Thirty-seven patients were included in this randomized, double-blind, placebo-controlled trial. They were randomly assigned by a randomization list in a 1:1 fashion to the treatment (n = 19) or the placebo group (n = 18). One patient in the cerivastatin group did not complete the study (withdrawal of consent). Another patient in the treatment group took the medication for 20 days instead of 14 days and was, therefore, excluded from per protocol analysis. Thus, 17 patients in the cerivastatin group and 18 patients in the placebo group entered statistical analysis. The baseline characteristics of these patients were not different between the treatment and placebo group, except for differences in body weight (Table 1). In addition to the abovementioned study population, 19 healthy subjects (age 51 ± 6 years), all nonsmokers with normal total cholesterol levels (189 ± 31 mg/dl), LDL cholesterol levels (95 ± 24 mg/dl), blood pressure and fasting blood glucose, were examined at baseline and served as a control group to the baseline examination of the patients with hypercholesterolemia.

Assessment of forearm blood flow.   Forearm blood flow (FBF) and responses to different vasoactive drugs were assessed by forearm plethysmography. Studies were performed in the morning at the same time in an undisturbed temperature-controlled environment (22 to 24°C). An intra-arterial catheter (20 G, 8 cm, Vygon, France) was inserted into the brachial artery of the nondominant arm using Seldinger’s technique. After cannulation, subjects rested for 60 min before the study was started. Subjects lay supine with their left forearm supported above the level of the right atrium. Forearm vascular responsiveness to vasoactive agents was assessed by strain gauge venous-occlusion plethysmography (EC 5R Plethysmograph, Hokanson, Bellevue, Washington). Drugs were infused intra-arterially at the rate of 1.5 ml/min using syringe pumps. The following substances were administered (each dose was infused intra-arterially for 4 min): 1) acetylcholine (ACh) to assess endothelium-dependent vasodilation at sequential doses of 12 and 48 µg/min; 2) sodium-nitroprusside to test endothelium-independent vascular relaxation (3.2 and 12.8 µg/min); and 3) simultaneous infusion of N(G) monomethyl-L-arginine (L-NMMA) (4 µmol/min) and ACh (12 and 48 µg/min) to test whether any improvement in endothelium-dependent vasodilatation can be blocked by this NO synthase inhibitor. Before each intervention, saline was infused for 15 min to let the FBF return to resting levels. The left hand was excluded from the circulation by the inflation of a wrist cuff to 220 mm Hg during each measurement period. The upper arm cuff was inflated to 40 mm Hg by a rapid cuff inflator (E20, Hokanson, Bellevue, Washington) to occlude venous outflow during each measurement. Output from the strain gauges was displayed on a monitor in real-time. A software program coordinated the acquisition, storage and display of data as well as inflation and deflation of the arm cuffs. Forearm blood flow was obtained from an average of measurements recorded for 9 s of every 15 s during the final 2 min of each infusion period.

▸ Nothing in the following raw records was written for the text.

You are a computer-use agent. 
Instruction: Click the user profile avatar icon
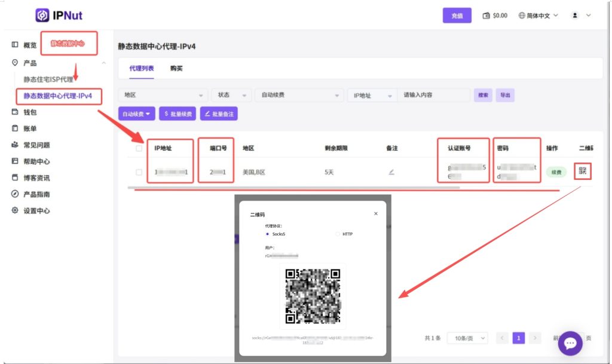[x=575, y=16]
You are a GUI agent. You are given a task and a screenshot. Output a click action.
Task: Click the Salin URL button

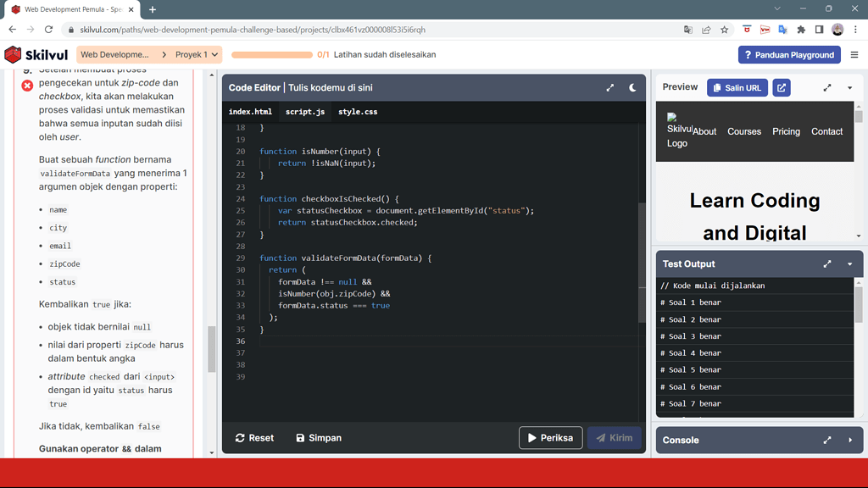(737, 87)
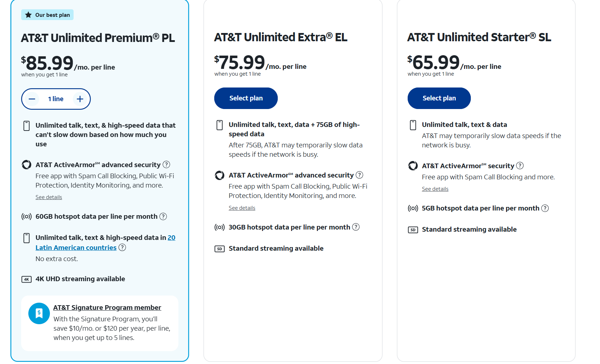Open AT&T Signature Program member link
Image resolution: width=600 pixels, height=364 pixels.
point(107,308)
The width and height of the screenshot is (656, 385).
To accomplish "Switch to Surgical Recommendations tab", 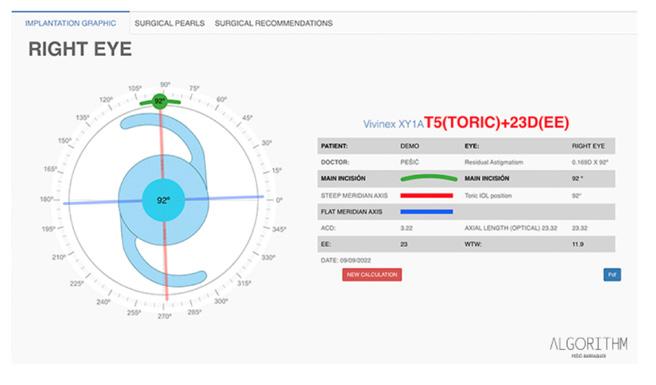I will pyautogui.click(x=274, y=23).
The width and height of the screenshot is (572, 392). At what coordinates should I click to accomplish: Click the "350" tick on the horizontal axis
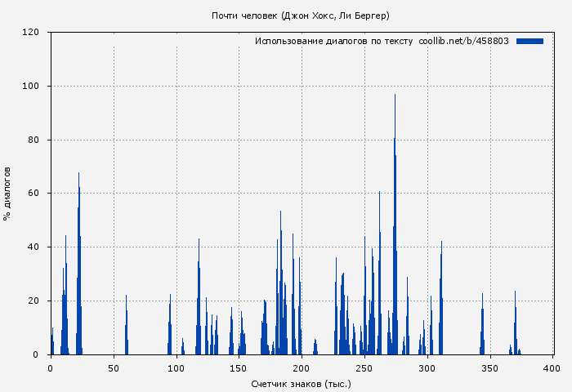[490, 368]
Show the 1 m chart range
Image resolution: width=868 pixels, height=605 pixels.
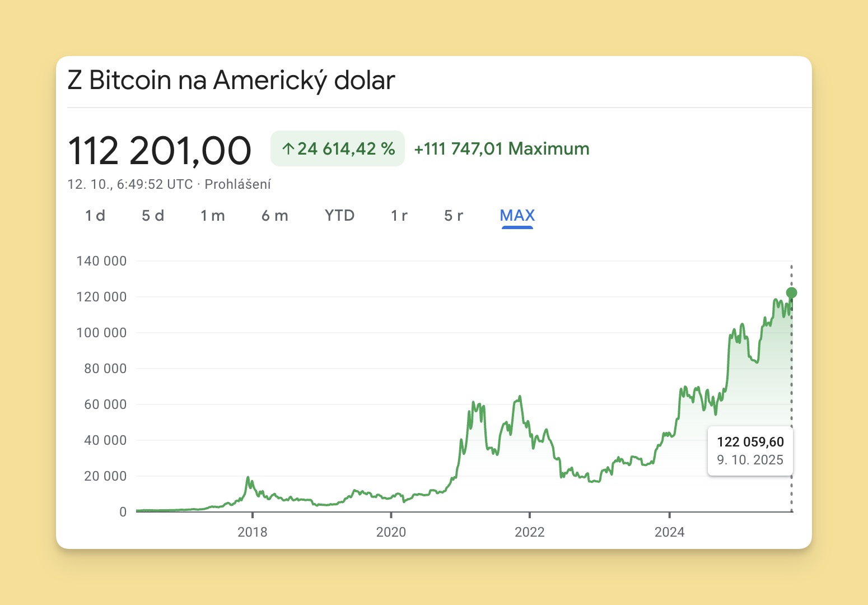[x=213, y=216]
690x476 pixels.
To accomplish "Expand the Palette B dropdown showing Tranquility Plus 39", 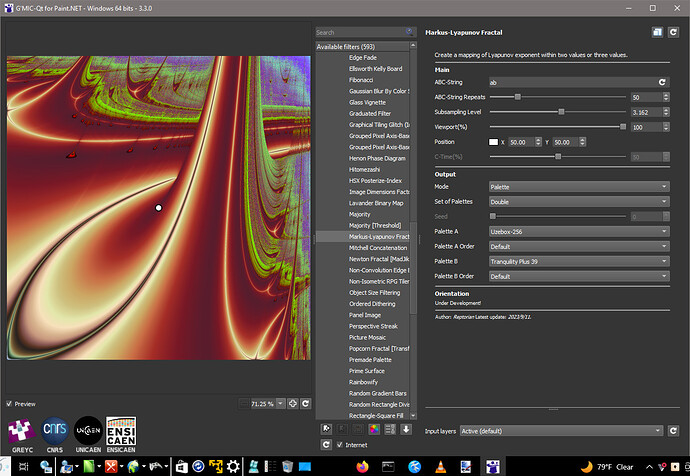I will (578, 261).
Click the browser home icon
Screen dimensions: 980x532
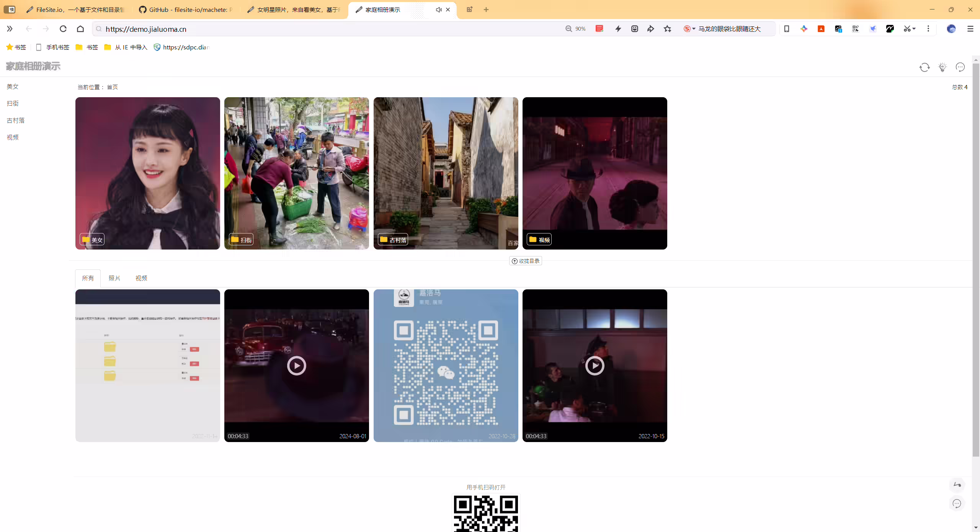pos(80,29)
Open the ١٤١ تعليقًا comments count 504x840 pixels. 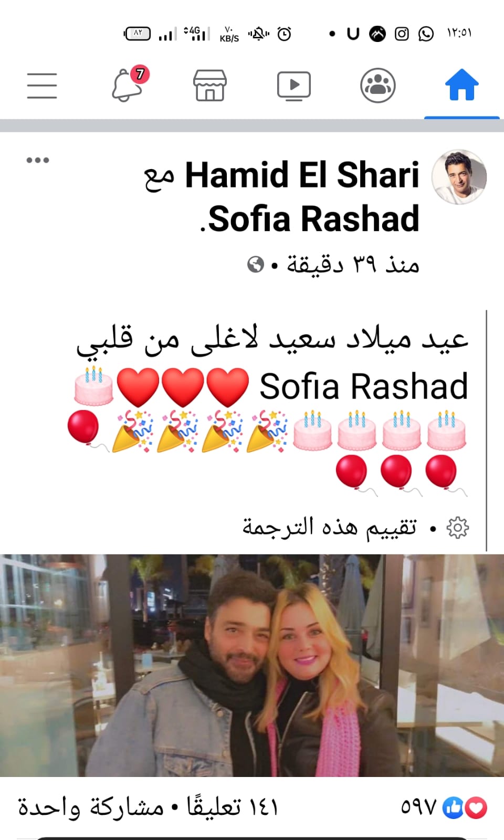(x=232, y=807)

Measurement of biochemical parameters.   Lipoprotein(a) was determined from serum by an immunonephelometric method (Dade-Behring, Liederbach, Germany). Thrombomodulin was determined from EDTA-plasma by ELISA (Pharmacia, Freiburg, Germany); tissue-type Plasmingen activator (t-PA) and von Willebrand factor antigen were determined from citrate plasma by ELISA (Roche, Imtec, Mannheim, Germany). The inhibitory effect of plasminogen activator inhibitor type 1 (PAI-1) on t-PA was measured by the reduction of cleavage of a chromogenic substrate by t-PA (Dade-Behring, Liederbach, Germany). Serum homocystein was determined by high performance liquid chromatography.

Treatment.   After the baseline evaluation, patients were randomly assigned to one of two treatments: cerivastatin 0.4 mg or placebo once daily in the evening. Both substances were identical in appearance. Patients and treating physicians were blinded with regard to the chosen therapy.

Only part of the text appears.